*What to do:*
The lines below that include the word "beside" are to be reported.

Saved data entries:
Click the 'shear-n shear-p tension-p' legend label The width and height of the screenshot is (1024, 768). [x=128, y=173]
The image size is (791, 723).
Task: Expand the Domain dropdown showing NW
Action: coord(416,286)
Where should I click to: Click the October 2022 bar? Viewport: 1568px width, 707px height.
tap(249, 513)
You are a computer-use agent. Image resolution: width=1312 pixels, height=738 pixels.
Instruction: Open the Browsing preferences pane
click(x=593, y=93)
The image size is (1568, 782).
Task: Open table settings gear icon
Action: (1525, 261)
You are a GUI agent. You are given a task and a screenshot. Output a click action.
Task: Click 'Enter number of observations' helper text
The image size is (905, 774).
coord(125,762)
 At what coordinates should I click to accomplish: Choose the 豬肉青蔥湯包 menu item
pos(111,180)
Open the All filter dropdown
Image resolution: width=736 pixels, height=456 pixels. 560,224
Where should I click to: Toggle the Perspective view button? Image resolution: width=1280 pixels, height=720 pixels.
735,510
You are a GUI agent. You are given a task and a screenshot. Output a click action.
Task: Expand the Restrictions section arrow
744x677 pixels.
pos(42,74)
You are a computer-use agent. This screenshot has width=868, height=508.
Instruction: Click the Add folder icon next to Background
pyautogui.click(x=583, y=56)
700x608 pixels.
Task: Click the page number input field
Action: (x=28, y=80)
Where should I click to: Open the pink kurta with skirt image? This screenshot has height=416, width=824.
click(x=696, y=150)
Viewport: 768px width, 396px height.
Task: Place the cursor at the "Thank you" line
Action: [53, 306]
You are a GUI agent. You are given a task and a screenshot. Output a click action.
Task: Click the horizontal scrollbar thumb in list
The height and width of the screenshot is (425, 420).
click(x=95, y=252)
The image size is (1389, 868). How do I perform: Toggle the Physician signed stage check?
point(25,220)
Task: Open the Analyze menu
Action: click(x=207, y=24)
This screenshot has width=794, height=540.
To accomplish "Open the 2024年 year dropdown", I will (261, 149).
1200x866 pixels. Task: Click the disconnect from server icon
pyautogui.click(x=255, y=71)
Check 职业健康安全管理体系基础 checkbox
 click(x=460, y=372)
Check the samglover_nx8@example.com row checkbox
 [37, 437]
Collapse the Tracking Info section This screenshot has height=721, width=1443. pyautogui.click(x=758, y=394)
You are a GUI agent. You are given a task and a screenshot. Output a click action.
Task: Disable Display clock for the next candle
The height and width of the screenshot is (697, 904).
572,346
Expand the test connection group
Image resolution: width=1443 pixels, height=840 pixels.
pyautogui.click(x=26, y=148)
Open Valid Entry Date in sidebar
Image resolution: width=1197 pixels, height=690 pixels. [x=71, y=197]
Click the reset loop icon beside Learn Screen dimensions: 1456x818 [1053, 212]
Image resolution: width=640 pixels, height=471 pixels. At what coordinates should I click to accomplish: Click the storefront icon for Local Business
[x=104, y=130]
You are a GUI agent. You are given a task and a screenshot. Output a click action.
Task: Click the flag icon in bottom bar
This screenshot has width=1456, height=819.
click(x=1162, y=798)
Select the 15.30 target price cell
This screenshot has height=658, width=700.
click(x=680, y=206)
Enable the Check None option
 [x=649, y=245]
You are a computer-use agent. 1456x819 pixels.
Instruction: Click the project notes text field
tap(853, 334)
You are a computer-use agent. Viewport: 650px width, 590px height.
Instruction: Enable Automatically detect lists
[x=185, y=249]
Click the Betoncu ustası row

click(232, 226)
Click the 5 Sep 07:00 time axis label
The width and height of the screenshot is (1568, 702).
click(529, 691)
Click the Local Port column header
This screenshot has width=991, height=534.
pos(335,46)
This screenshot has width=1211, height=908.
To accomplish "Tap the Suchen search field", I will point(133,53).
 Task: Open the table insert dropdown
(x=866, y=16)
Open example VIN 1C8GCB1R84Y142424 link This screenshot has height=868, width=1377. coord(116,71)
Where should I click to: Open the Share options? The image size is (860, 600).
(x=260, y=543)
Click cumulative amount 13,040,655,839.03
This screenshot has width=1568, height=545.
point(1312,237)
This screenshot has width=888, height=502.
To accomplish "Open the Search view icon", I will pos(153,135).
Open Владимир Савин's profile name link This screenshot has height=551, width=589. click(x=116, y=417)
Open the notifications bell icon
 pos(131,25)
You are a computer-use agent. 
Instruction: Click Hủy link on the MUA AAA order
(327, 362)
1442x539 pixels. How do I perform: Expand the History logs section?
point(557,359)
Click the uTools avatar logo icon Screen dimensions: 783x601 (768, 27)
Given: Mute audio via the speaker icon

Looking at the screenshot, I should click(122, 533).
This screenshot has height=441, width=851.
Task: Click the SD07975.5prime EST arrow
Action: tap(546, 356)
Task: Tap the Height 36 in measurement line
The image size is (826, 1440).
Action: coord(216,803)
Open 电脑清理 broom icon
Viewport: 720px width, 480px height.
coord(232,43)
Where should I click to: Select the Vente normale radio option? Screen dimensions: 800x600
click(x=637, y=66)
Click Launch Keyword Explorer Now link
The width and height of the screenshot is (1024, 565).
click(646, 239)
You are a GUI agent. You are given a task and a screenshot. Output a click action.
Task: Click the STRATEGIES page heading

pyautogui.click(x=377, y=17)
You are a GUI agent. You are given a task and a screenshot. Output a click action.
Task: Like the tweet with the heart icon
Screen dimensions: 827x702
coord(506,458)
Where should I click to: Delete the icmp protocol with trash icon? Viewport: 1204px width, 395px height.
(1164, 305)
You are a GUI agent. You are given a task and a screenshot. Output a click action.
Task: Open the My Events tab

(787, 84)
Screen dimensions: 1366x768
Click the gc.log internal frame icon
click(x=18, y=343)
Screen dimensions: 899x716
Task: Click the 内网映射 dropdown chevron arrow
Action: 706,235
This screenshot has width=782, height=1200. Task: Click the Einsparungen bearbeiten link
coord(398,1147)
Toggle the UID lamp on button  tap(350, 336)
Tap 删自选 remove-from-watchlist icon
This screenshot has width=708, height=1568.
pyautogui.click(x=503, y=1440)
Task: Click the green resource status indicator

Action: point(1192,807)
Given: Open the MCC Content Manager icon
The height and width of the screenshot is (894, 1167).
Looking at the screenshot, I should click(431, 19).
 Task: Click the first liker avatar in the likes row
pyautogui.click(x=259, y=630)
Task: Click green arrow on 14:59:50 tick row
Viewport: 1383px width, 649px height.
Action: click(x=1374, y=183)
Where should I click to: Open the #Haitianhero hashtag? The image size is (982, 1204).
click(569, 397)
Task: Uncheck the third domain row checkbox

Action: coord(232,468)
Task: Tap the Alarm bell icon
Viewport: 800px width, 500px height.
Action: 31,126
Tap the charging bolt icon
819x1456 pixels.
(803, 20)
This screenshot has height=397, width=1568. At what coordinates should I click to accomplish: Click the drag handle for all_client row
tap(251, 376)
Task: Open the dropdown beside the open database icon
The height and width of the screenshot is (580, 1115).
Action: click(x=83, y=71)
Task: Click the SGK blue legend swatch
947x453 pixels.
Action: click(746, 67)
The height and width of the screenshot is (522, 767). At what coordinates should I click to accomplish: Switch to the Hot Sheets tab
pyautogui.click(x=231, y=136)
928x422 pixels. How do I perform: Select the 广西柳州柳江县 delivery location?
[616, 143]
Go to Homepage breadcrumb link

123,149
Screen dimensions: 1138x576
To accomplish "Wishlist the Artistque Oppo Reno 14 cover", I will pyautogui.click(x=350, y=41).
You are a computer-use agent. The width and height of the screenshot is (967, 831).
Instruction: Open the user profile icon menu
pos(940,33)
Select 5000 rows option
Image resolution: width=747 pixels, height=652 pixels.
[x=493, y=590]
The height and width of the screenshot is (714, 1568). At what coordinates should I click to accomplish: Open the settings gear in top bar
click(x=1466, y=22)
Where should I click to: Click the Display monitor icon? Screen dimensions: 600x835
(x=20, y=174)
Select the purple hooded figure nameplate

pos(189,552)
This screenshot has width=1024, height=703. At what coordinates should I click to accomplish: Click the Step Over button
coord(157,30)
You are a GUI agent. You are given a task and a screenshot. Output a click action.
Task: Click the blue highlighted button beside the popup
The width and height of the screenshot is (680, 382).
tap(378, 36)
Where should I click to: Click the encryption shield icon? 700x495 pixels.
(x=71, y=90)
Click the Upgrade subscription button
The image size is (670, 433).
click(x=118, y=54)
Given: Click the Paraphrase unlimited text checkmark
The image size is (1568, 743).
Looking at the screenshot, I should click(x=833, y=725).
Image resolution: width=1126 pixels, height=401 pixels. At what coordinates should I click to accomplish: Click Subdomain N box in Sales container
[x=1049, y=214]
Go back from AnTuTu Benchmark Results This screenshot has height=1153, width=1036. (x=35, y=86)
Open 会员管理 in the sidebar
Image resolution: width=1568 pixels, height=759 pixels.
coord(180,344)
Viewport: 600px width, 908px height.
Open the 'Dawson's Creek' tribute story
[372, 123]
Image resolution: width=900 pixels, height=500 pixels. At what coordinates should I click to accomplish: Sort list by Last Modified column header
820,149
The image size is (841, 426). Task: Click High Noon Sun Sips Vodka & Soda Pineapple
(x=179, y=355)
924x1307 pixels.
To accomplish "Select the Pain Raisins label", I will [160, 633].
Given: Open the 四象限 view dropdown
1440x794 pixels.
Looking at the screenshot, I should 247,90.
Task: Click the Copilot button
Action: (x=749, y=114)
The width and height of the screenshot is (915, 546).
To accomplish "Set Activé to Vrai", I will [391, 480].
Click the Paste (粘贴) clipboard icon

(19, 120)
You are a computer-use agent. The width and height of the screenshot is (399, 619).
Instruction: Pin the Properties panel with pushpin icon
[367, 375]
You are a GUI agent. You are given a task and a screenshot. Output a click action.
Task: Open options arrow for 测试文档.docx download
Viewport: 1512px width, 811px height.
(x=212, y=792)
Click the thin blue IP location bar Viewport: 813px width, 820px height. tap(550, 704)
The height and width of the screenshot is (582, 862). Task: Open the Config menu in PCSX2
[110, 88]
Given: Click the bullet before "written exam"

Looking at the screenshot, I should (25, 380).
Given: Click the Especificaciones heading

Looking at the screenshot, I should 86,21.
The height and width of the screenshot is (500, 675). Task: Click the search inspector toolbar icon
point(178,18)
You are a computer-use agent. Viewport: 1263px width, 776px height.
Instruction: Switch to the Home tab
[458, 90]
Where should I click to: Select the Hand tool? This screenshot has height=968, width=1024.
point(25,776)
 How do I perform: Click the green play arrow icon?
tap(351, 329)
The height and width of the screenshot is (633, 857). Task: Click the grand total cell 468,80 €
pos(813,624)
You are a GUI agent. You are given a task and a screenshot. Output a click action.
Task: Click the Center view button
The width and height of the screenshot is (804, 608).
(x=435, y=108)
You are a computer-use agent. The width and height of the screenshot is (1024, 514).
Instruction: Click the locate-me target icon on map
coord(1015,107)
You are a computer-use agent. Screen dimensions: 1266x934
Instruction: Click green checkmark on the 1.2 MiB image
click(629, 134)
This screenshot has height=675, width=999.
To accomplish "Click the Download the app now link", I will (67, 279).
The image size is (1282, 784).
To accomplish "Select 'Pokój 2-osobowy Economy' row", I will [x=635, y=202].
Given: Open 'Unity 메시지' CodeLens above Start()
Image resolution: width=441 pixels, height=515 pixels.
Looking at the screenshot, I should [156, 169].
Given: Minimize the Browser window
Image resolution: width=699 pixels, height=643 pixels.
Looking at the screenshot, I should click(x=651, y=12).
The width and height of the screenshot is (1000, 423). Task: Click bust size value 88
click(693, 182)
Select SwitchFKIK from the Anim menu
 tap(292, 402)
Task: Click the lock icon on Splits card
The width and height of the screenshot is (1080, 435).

*Solution to the exercise:*
Click the reset loop icon beside Learn Screen dimensions: 1456x818 [1053, 212]
Task: Open the dropdown beside the open database icon
Task: Click the blue highlighted button beside the popup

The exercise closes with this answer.